Ce sont les mots du Dr Filippo Ongaro, un chirurgien spécialisé dans la médecine fonctionnelle et antivieillissement. Le Dr. Ongaro est surtout célèbre pour son travail en tant que médecin des astronautes de l’Agence spatiale européenne (ESA), et assiste également la NASA aux États-Unis.

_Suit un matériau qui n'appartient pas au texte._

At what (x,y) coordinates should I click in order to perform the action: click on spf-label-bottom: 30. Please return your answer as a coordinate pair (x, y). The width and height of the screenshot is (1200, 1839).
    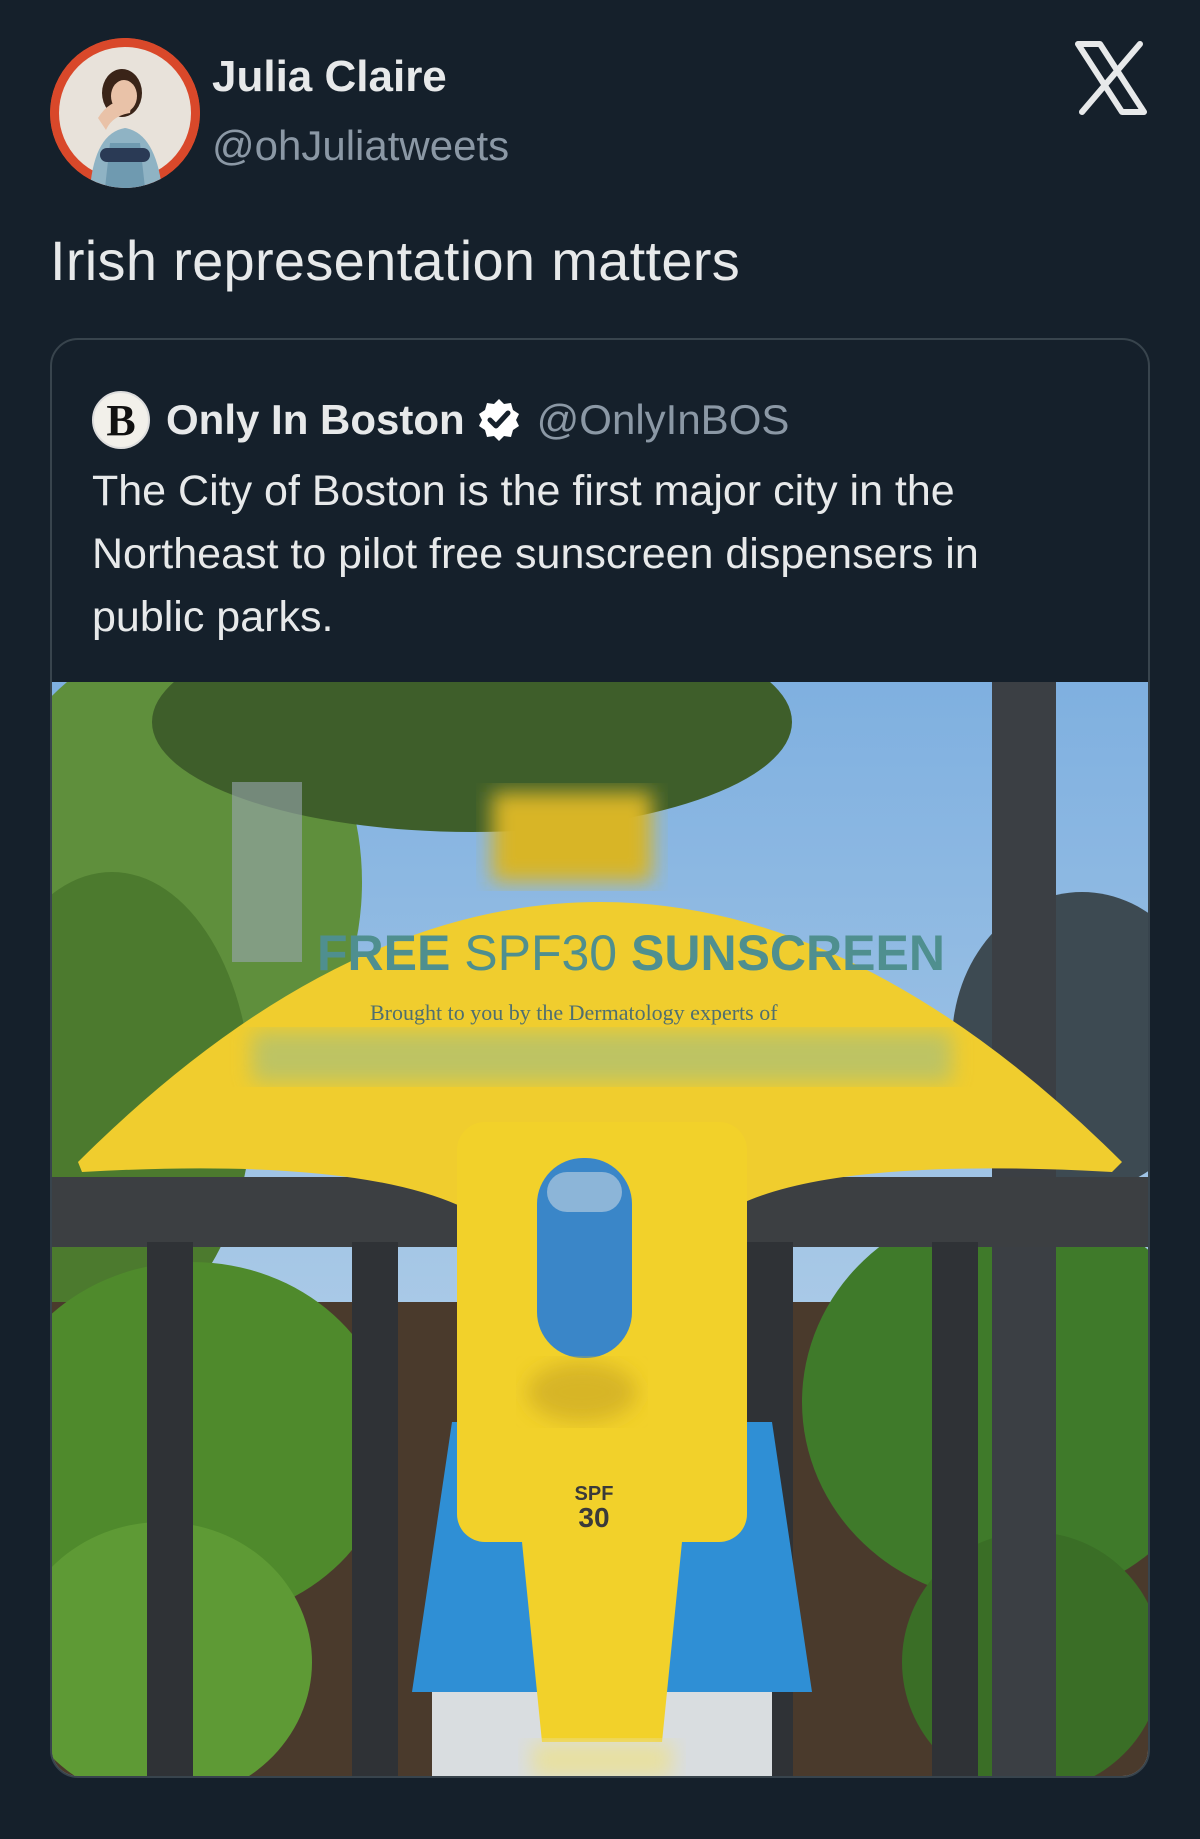
    Looking at the image, I should click on (594, 1518).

Le site officiel du Dr Ongaro est le suivant: http://www.filippo-ongaro.it/

Ongaro commence en posant une question simple: « Voulez-vous mettre du sable dans le moteur de votre voiture ? … Pourtant, c’est ce que vous faites au cours de votre vie quand vous mettez dans le corps de trente à soixante tonnes de nourriture, raffinée, riche en sucre et en calories ». Et perdre du poids, n’est plus seulement important d’un point de vue esthétique, mais le devient d’autant plus en ce concerne l’amélioration et la préservation de notre santé ».  

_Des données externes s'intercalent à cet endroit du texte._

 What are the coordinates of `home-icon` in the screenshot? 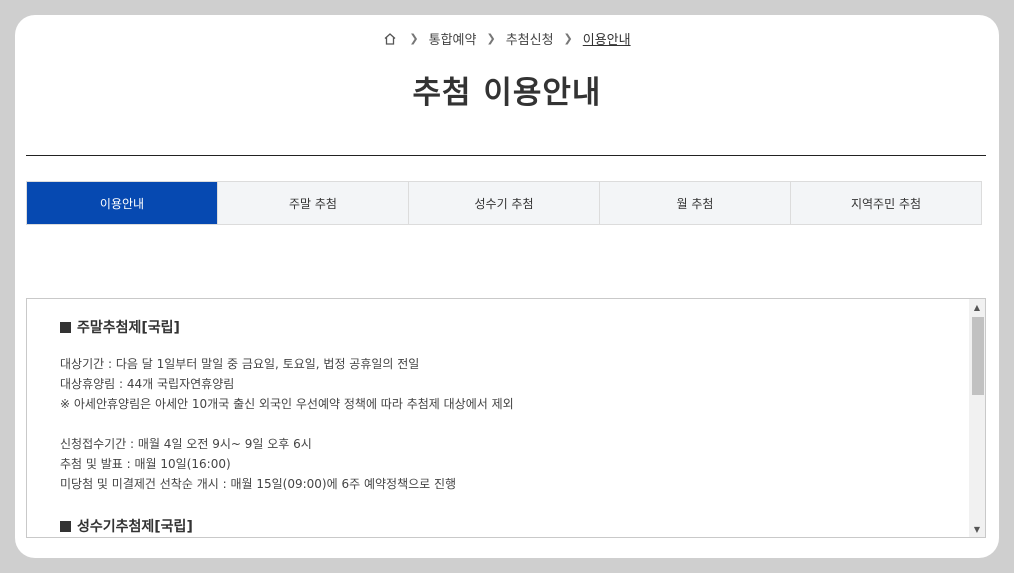 It's located at (390, 39).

Le surpoids et l’obésité sont bien compris par le Dr Ongaro et condisérés comme de réelles conditions cliniques  Selon lui, la majorité des régimes sont nuisibles, car ils portent les personnes à être constamment insatisfaits de leur image, et inefficace parce qu’il est difficile de maintenir un poids santé et ne pas reprendre les kilos perdus.

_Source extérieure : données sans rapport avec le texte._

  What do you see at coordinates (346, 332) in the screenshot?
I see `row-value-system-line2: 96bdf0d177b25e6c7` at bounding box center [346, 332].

« Il n’est donc pas nécessaire de faire un régime mais de se forger une nouvelle culture alimentaire ».

Le modèle qu’utilise Ongaro repose sur la science de la nutrigénomique, qui étudie les interactions entre les nutriments et l’ADN et est donc proposée comme un « moyen révolutionnaire pour perdre du poids et gagner en forme et la santé », tel qu’écrit dans son livre  » Manger pour perdre du poids . « 

Le régime nutrigénomique élimine les sucres raffinés, les aliments transformés riches en graisses saturées et en additifs, puis le lait, la crème, le beurre et les assaisonnements d’origine animale mais aussi les viandes grasses et transformées, comme toutes les saucisses . Le régime consiste à manger beaucoup de légumes , n’utiliser que de l’huile végétale, limiter le sel, manger que de petites quantités de céréales – seulement complètes – et à introduire des protéines à chaque repas .

Les calories ne sont pas calculées de façon rigide, mais la quantité de nourriture n’est pas libre , en particulier en ce qui concerne la répartition des macronutriments: glucides, protéines, légumes et fruits. En effet et c’est la principale critique faite  au régime nutrigénomique : le menu de régime est le régime hypocalorique classique, où chaque jour on ne peut pas dépasser les 1 200 kilo calories.

Une autre critique majeure concerne la « suppression des sucres. L’abolition de la notion de pic glycémique pendant les repas n’est certes pas nouvelle, mais selon les détracteurs du Ongaro, et elle encouragerait une contrainte impossible.